> [How to complete this task]:
Transcribe exactly the lines that fall between the one holding "You are a GUI" and the one holding "Screen dimensions: 776x358", inclusive, from the entries below.
◆ ◆ ◆ ◆ ◆
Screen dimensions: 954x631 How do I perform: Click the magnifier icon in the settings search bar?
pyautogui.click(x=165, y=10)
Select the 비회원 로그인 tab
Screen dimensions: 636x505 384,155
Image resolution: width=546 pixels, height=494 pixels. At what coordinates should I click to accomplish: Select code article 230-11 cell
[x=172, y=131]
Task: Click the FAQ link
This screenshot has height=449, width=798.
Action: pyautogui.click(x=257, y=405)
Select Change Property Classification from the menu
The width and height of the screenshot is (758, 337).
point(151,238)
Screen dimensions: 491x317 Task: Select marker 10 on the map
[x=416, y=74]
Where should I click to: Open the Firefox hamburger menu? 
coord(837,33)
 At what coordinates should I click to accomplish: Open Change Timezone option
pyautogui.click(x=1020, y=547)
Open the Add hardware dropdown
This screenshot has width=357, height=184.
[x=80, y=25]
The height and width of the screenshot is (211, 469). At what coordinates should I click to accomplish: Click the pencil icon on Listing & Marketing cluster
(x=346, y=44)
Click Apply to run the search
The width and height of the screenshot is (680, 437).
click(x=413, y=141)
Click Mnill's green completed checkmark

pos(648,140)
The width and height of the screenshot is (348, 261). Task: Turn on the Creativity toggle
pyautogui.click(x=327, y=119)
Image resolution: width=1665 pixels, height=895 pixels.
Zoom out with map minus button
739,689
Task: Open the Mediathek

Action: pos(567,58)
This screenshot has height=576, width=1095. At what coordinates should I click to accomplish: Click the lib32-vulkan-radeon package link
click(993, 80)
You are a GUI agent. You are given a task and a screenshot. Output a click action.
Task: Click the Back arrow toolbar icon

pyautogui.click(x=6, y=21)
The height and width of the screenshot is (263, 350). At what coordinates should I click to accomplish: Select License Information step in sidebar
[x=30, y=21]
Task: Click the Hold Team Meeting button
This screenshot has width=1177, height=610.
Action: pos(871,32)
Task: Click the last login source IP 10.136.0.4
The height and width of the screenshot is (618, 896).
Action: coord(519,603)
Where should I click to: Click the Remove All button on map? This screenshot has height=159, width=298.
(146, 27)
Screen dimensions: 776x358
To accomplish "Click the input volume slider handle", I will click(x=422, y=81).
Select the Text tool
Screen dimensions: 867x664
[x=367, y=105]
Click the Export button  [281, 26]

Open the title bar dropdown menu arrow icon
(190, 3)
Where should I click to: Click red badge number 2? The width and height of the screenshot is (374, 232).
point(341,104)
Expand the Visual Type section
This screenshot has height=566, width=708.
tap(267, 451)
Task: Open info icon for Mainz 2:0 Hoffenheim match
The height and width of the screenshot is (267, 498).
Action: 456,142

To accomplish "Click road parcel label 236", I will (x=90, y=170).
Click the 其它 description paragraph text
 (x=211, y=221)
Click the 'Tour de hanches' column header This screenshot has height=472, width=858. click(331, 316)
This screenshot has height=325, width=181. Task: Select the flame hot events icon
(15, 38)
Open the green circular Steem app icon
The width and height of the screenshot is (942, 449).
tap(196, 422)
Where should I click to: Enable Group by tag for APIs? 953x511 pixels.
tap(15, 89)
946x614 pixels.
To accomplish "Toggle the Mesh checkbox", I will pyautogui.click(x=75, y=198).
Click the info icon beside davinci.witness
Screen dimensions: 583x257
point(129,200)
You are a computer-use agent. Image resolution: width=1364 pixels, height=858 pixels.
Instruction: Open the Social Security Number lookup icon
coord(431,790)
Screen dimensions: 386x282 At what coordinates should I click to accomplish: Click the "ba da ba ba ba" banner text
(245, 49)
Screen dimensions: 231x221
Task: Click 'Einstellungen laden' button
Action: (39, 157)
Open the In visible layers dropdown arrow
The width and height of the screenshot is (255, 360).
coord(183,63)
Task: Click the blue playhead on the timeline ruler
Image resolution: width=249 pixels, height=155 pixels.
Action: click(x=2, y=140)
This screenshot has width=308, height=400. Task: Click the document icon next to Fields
◆ ◆ ◆ ◆ ◆
> [Solution to this task]:
You are a GUI agent. You are given a task and a screenshot. Output a click action.
Task: Click the Back arrow toolbar icon

pyautogui.click(x=6, y=21)
The height and width of the screenshot is (263, 350). At what coordinates should I click to accomplish: Select License Information step in sidebar
[x=30, y=21]
Task: Click the Hold Team Meeting button
This screenshot has width=1177, height=610.
Action: pos(871,32)
Task: Click the last login source IP 10.136.0.4
The height and width of the screenshot is (618, 896).
Action: coord(519,603)
Where should I click to: Click the Remove All button on map? This screenshot has height=159, width=298.
(146, 27)
Screen dimensions: 776x358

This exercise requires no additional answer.